== DATASET

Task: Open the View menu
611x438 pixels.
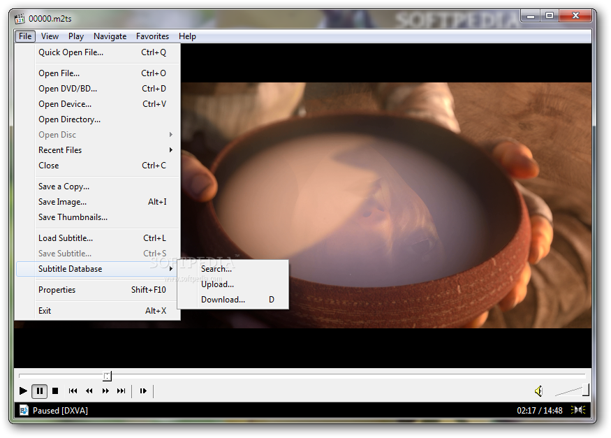Action: point(50,36)
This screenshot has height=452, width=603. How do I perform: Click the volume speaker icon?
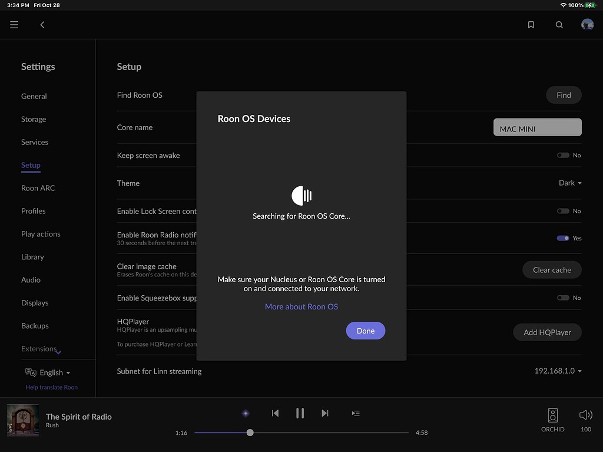pos(585,414)
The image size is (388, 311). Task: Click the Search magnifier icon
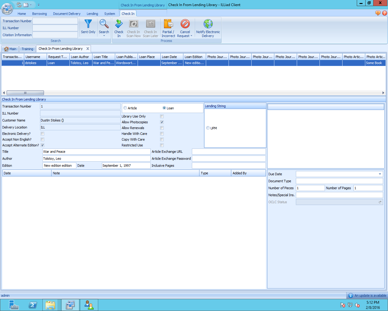point(104,24)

====

| OBJECTIVE |
Substitute "button" for every occurrence of "icon" in the rows above and leave everything else unchanged. Omit the pictures from your answer.

| REPLY |
Task: Open the View menu
611x438 pixels.
Action: point(50,36)
This screenshot has height=452, width=603. How do I perform: Click the volume speaker button?
pos(585,414)
The image size is (388, 311). Task: Click the Search magnifier button
point(104,24)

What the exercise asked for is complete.